For many years, the oldest known flowering plant was Archaefructus (“ancient fruit”) from the famously fossil-rich Yixian Formation of China. This herbaceous aquatic plant has been dated to around 125 million years ago, and even though it apparently lacked the petals and sepals of modern flowers, it had their characteristic reproductive organs - the carpels and stamens.
But a recent reevaluation of a plant fossil discovered more than 100 years ago in Spain may take the “oldest flower” crown off of Archaefructus. Montsechia vidalii was a weed-like plant that lived completely submerged in the shallow waters of Europe’s lakes. Its fossils have been dated to 130-125 million years ago, meaning it was possibly older than Archaefructus.
Researchers from the US, France and Germany have analyzed more than 1,000 fossils of the little plant by painstakingly applying drops of hydrochloric acid to remove the leaves and stems from the rock, carefully bleaching the plant’s protective cuticle to better reveal their shapes and examining the specimen under a stereomicroscope, light microscope and scanning electron microscope.

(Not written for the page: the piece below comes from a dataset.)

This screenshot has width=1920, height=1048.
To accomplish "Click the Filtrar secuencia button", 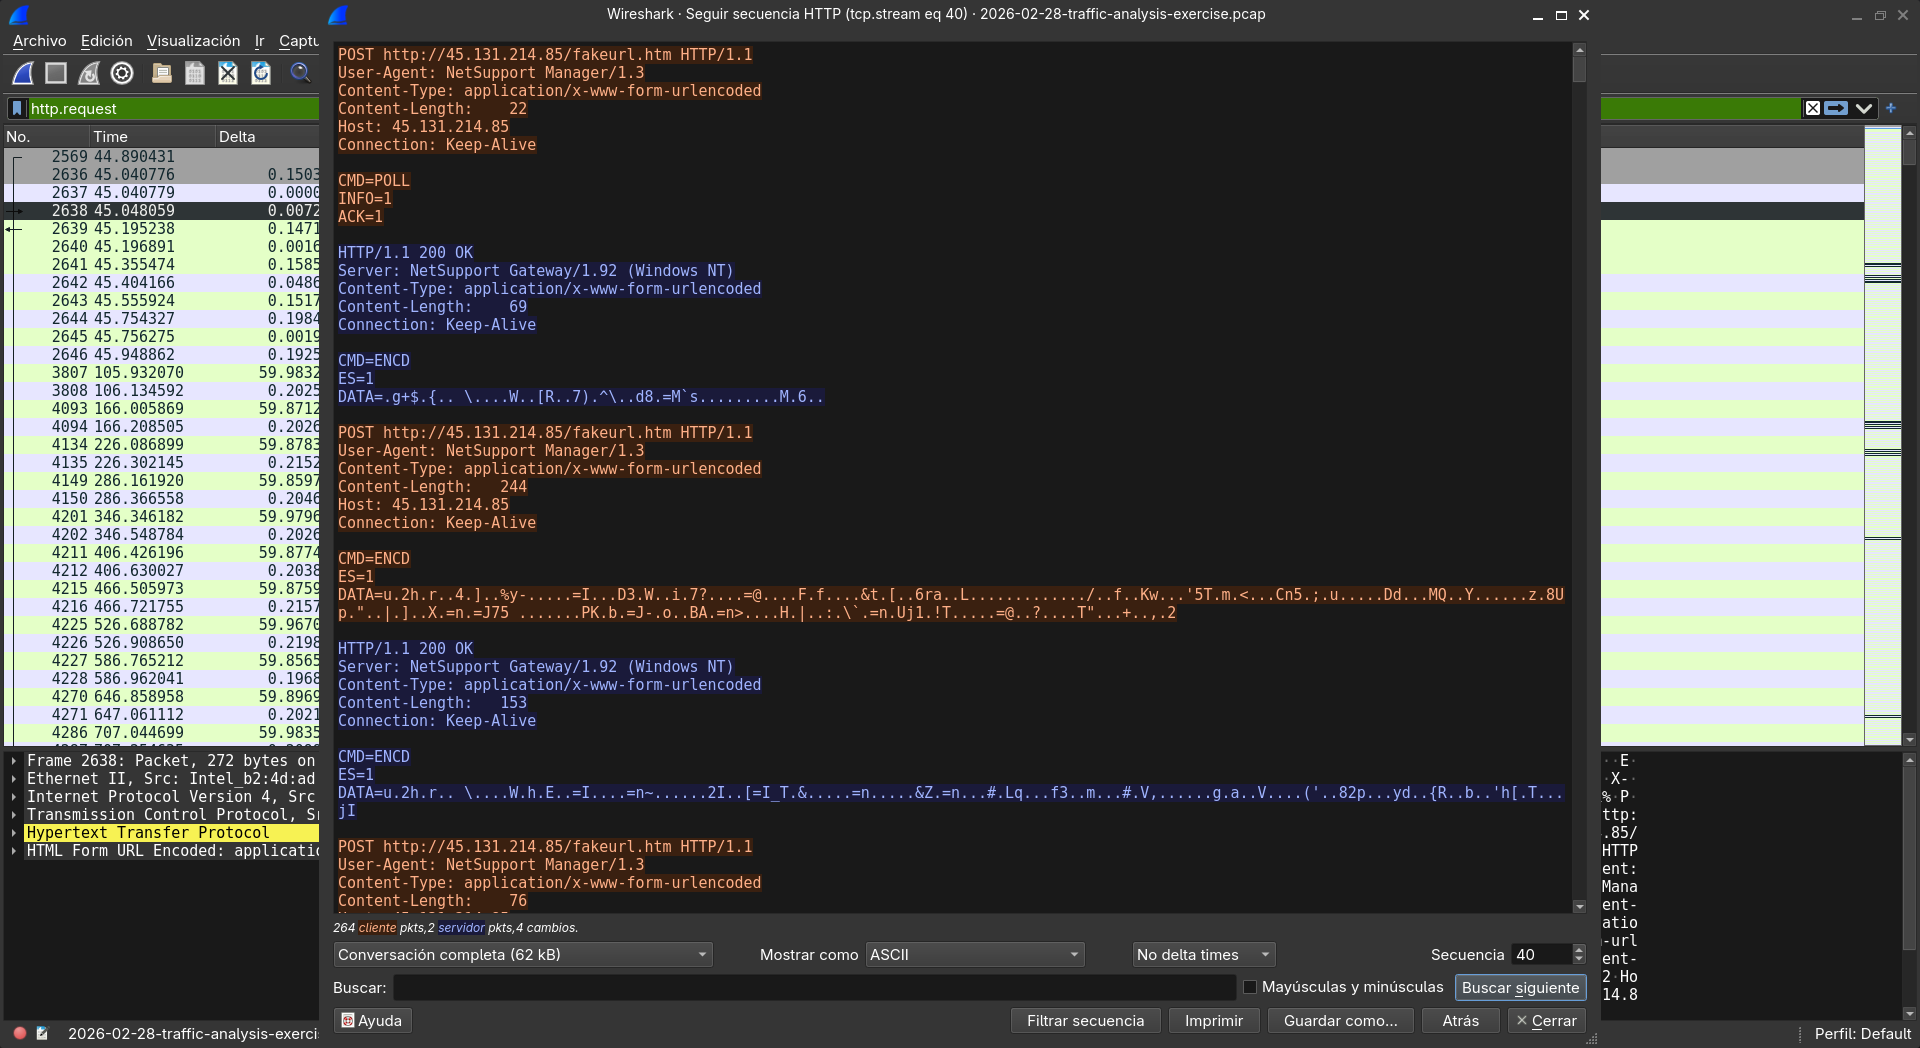I will click(x=1085, y=1021).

This precise observation led to a new identification for Montsechia, that being so small and not having the obvious features of angiosperms was not previously recognized as a flowering plant. Even though it also didn’t have petals or nectar-producing structures, Montsechia did have fruits, each containing a single tiny seed.
The humble Montsechia looked much like modern coontails or hornworts, aquatic plants that are commonly used as decoration in ponds and aquariums. Now, paleobotanists are looking for clues to link Montsechia and Archaefructus in the evolutionary journey of angiosperms, and searching for more fossils to help us understand how these few, tiny aquatic seed-bearing plants gave rise to all of the beautiful flowers we see today.
Original findings published in PNAS.